■ Material to process ■
··········

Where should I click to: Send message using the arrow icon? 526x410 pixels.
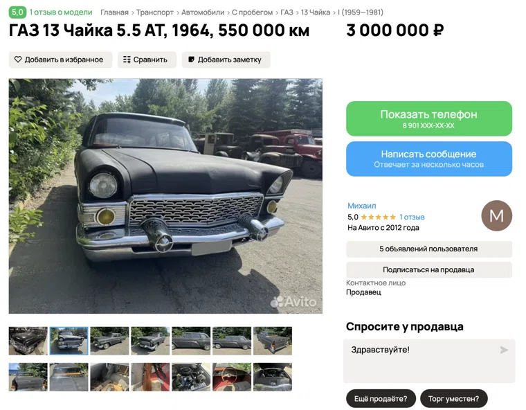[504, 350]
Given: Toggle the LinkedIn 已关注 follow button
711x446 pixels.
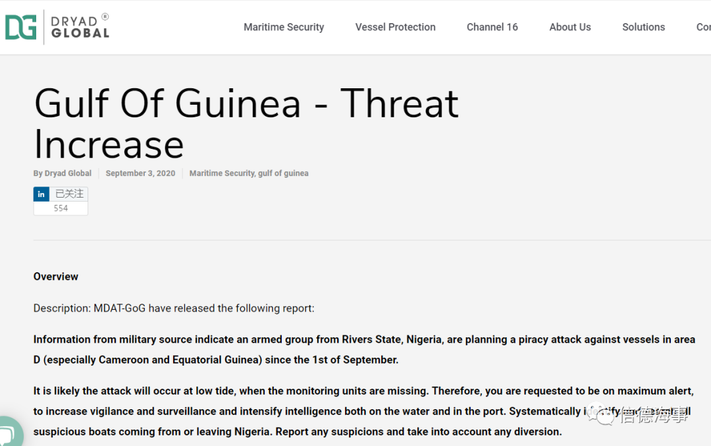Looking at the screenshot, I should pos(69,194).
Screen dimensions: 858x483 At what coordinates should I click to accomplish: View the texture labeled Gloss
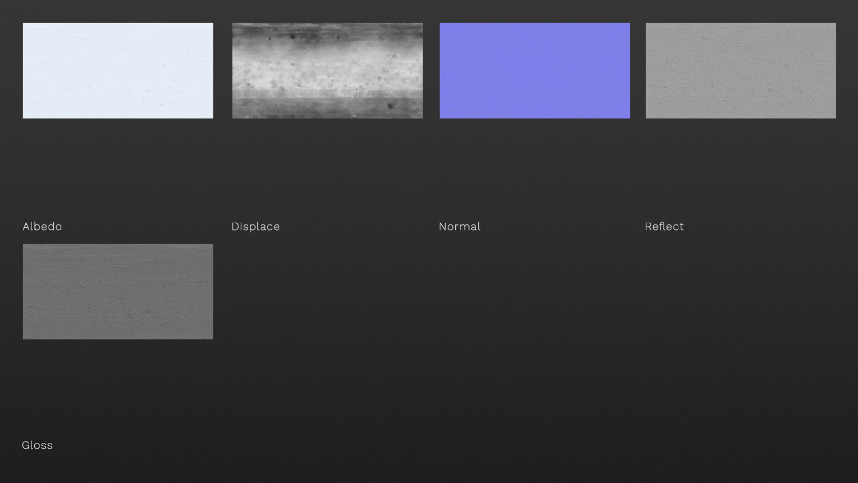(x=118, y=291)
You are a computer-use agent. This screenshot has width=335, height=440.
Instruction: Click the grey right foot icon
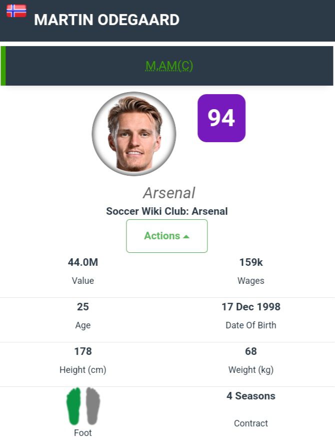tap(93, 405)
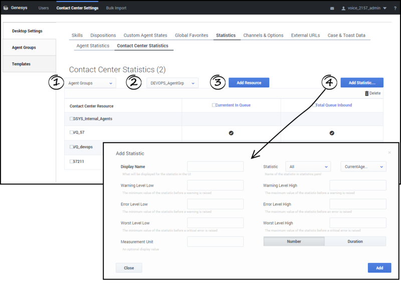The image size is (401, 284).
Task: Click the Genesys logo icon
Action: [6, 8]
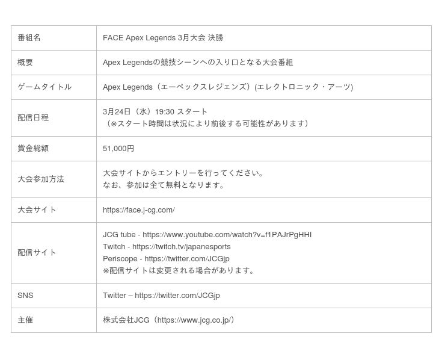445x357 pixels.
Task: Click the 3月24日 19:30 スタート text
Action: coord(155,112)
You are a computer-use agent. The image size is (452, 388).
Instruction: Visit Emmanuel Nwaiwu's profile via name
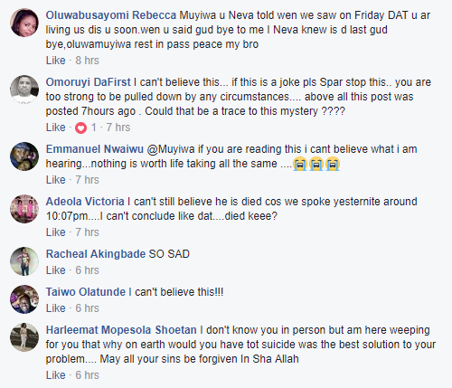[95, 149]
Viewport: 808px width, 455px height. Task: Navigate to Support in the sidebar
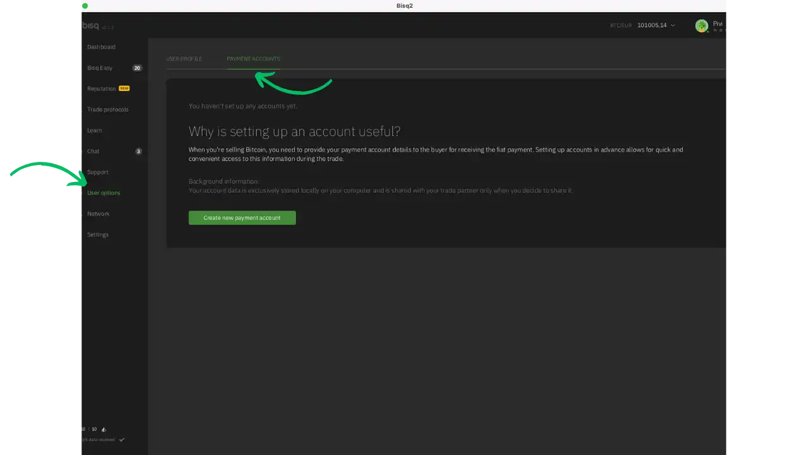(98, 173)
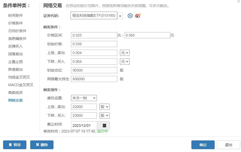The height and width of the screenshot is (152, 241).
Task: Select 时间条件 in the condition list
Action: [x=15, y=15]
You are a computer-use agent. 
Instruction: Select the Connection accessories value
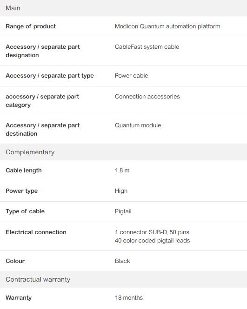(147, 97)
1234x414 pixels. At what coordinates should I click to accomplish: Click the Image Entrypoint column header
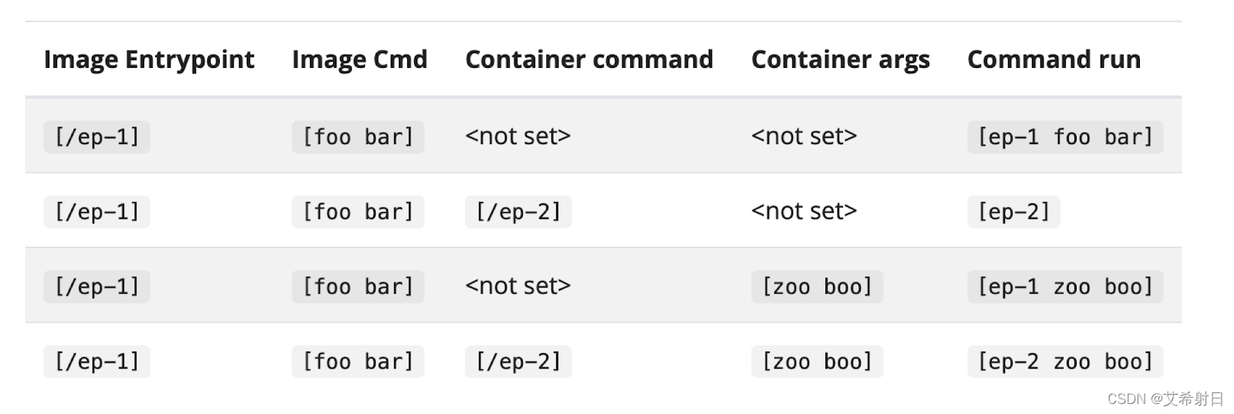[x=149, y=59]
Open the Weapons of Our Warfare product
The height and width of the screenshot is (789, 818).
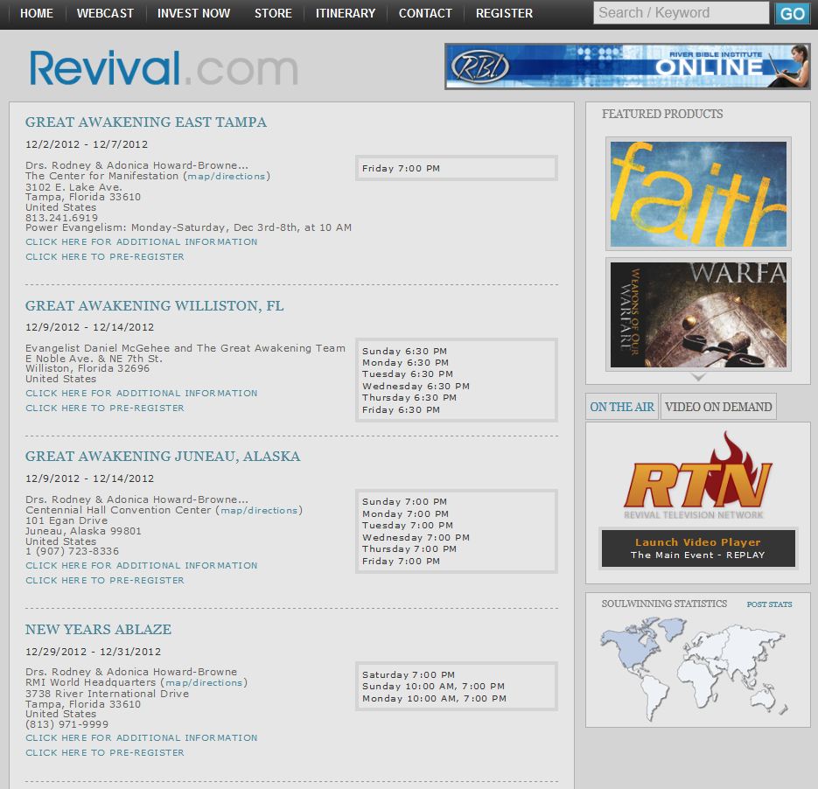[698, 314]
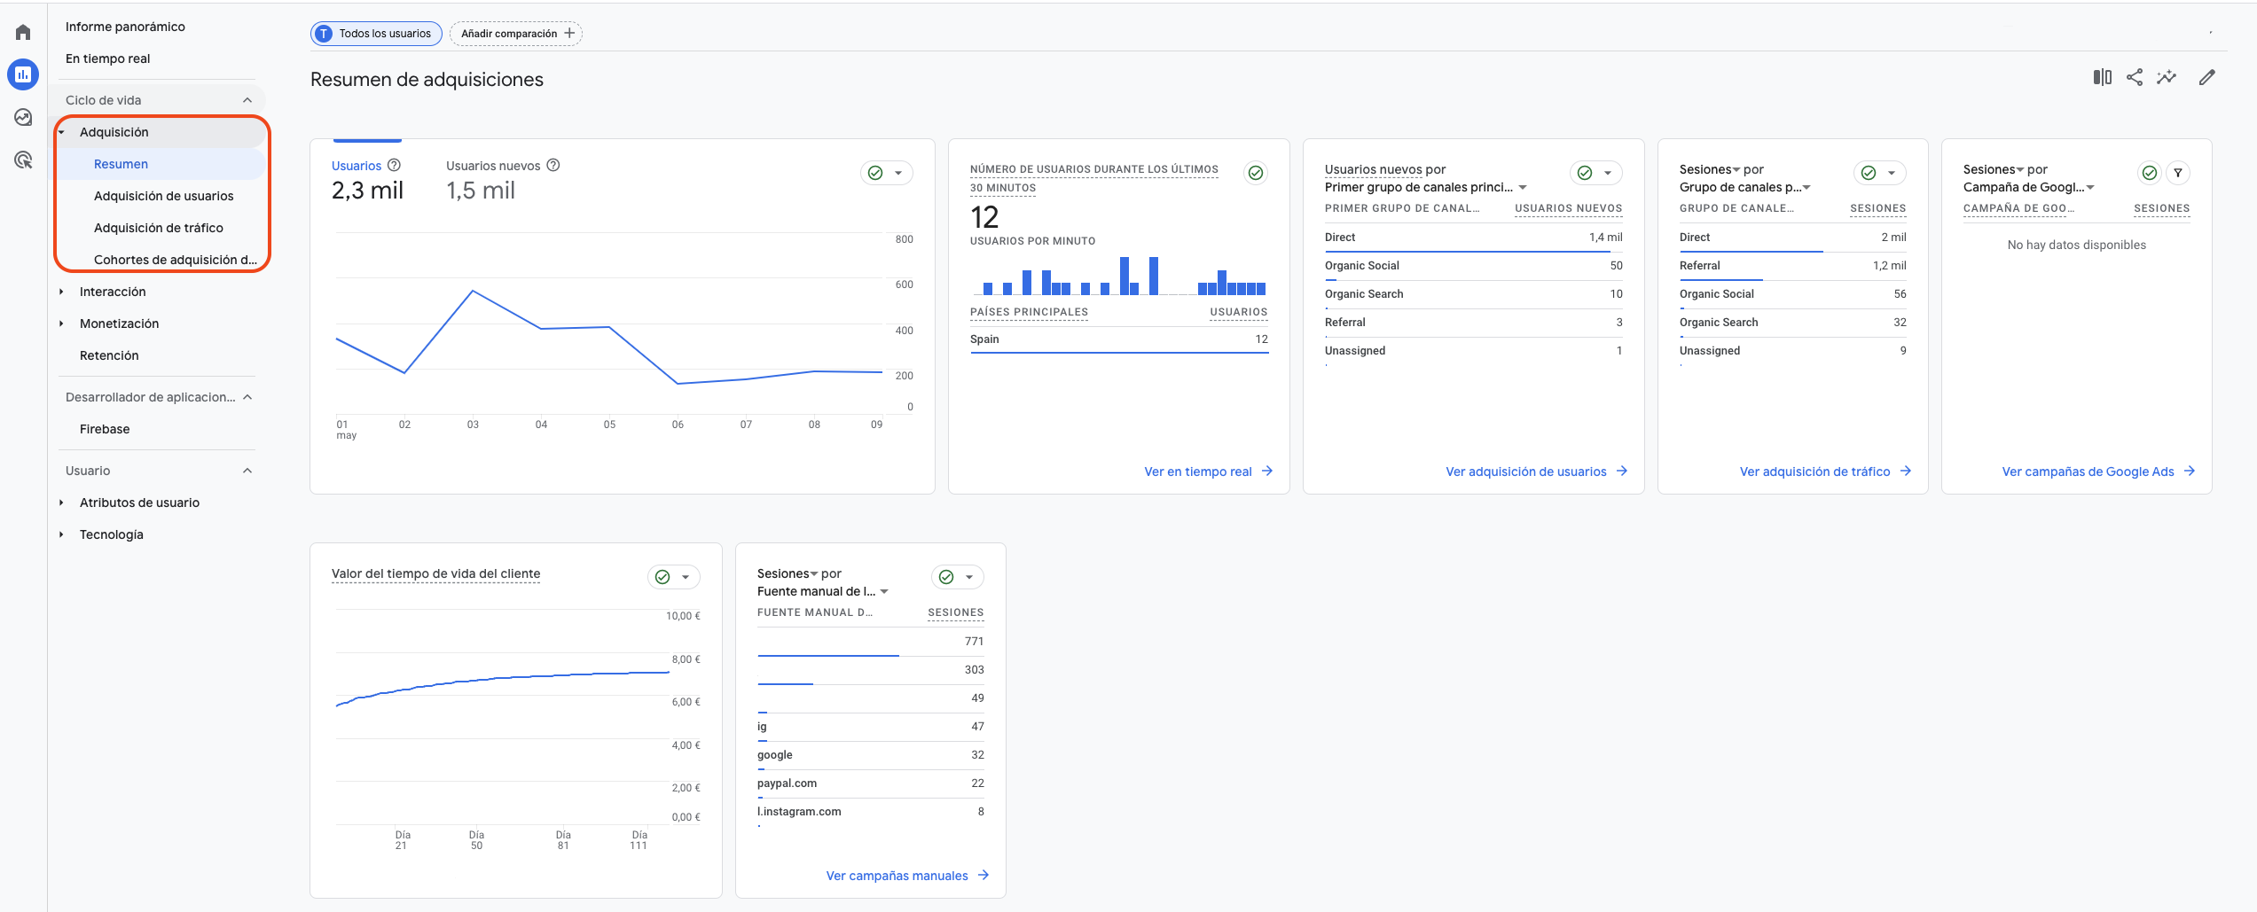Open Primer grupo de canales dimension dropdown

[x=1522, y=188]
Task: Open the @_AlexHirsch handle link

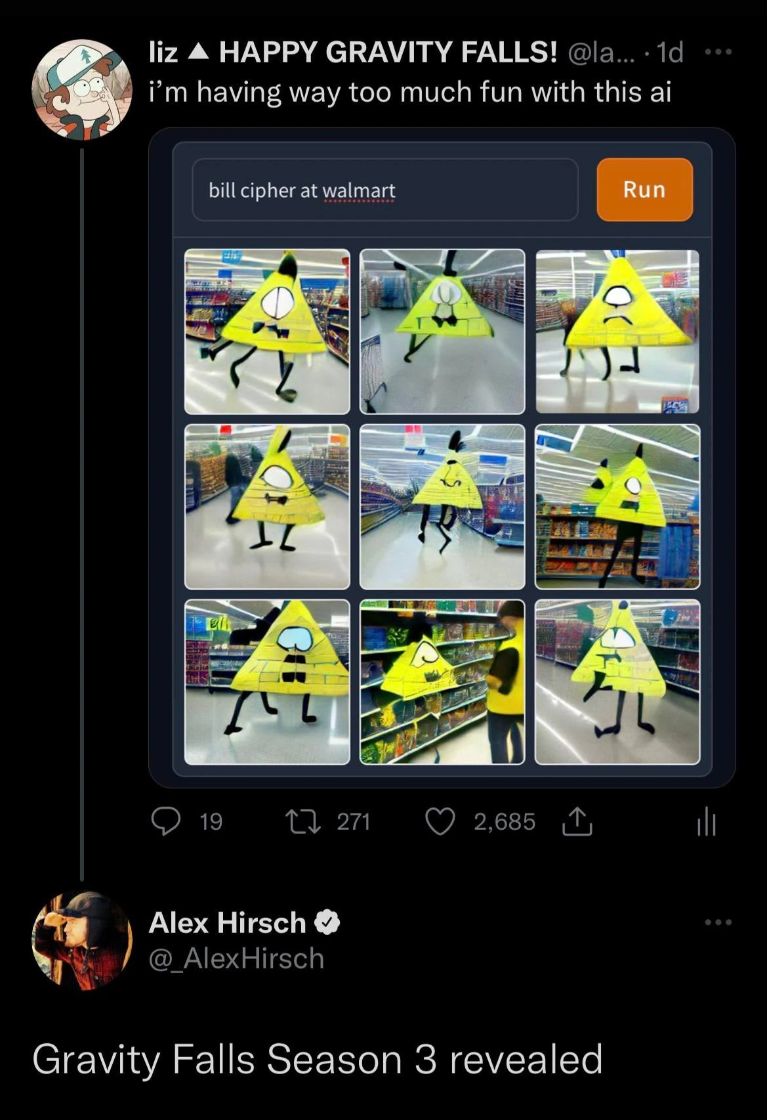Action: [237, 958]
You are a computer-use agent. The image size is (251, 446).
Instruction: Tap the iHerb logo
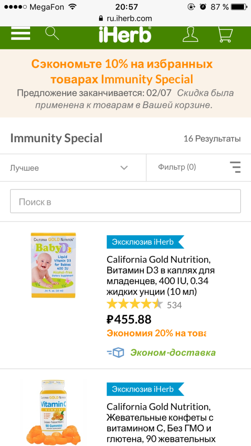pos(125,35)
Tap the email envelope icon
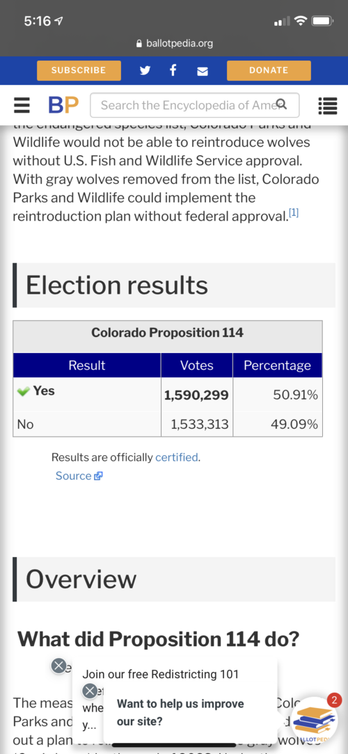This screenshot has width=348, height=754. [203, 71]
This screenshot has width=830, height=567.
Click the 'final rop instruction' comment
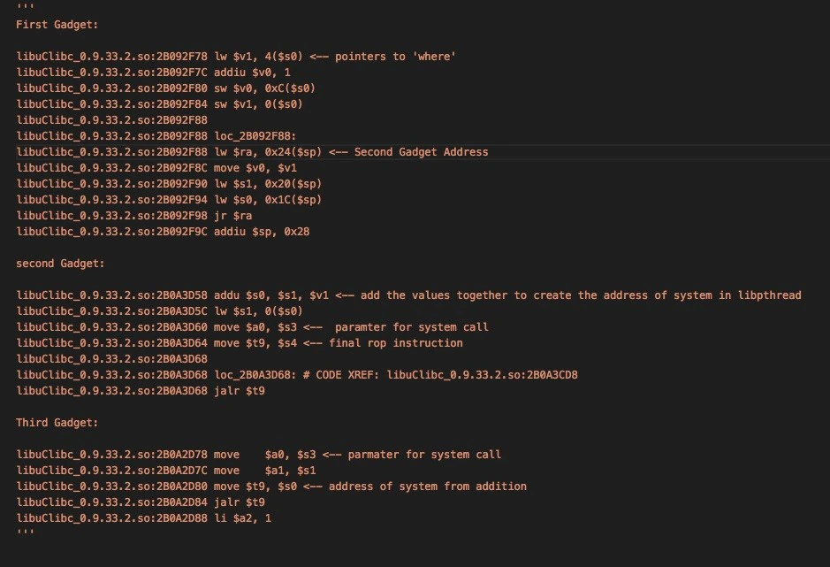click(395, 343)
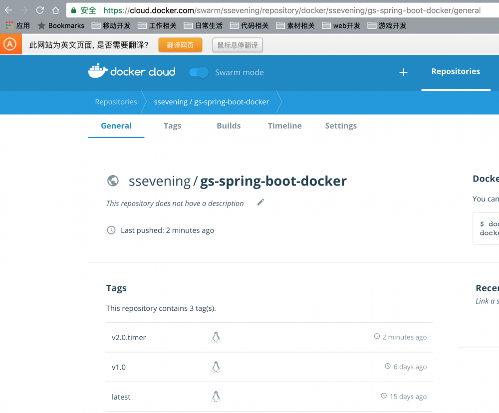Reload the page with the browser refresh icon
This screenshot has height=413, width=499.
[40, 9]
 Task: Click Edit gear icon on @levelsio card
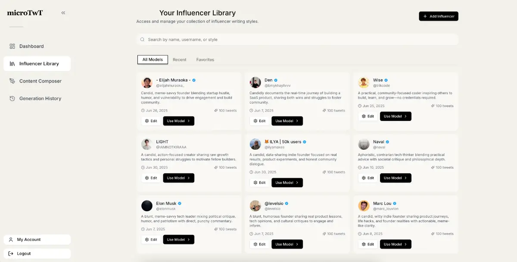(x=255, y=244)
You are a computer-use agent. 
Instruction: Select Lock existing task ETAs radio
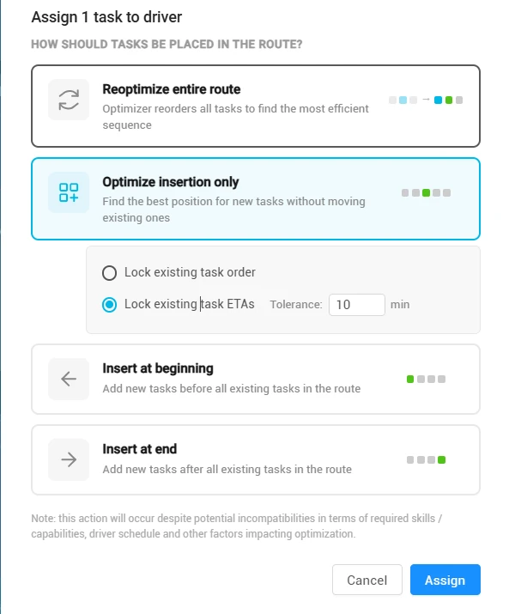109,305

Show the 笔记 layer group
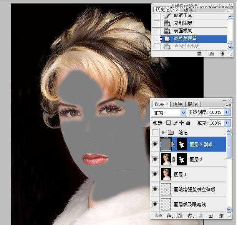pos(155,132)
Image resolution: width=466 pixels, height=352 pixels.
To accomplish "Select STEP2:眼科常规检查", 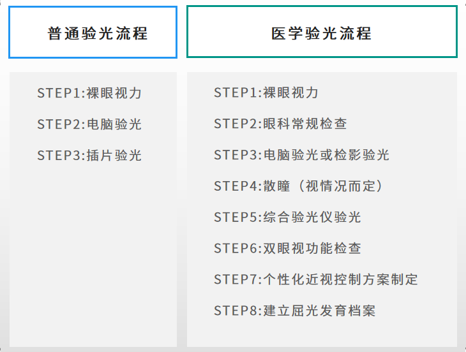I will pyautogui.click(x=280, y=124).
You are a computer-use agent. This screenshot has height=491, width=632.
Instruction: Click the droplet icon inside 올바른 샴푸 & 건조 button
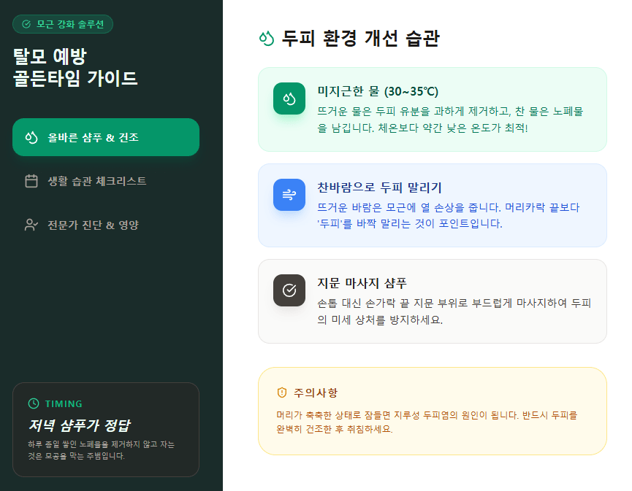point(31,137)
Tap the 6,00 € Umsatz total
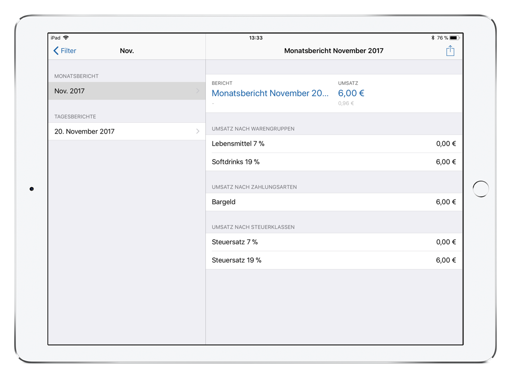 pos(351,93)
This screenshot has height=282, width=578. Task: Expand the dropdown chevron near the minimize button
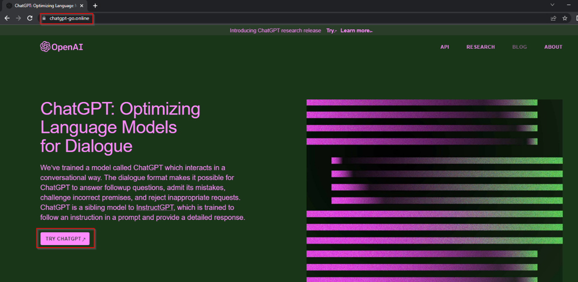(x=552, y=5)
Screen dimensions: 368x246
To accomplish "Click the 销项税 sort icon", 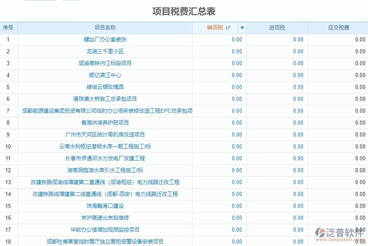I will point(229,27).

··········

■ Exercise objective ■
Reproduce every line from the entries that holds the word "agent".

■ Finished task ■
You are a computer-use agent. This screenshot has width=335, height=440.
You are a computer-use agent. The image size is (452, 388).
You are a computer-use agent. 
You are a computer-use agent. The image size is (251, 446).
You are a computer-use agent. 
You are a computer-use agent. This screenshot has height=491, width=632.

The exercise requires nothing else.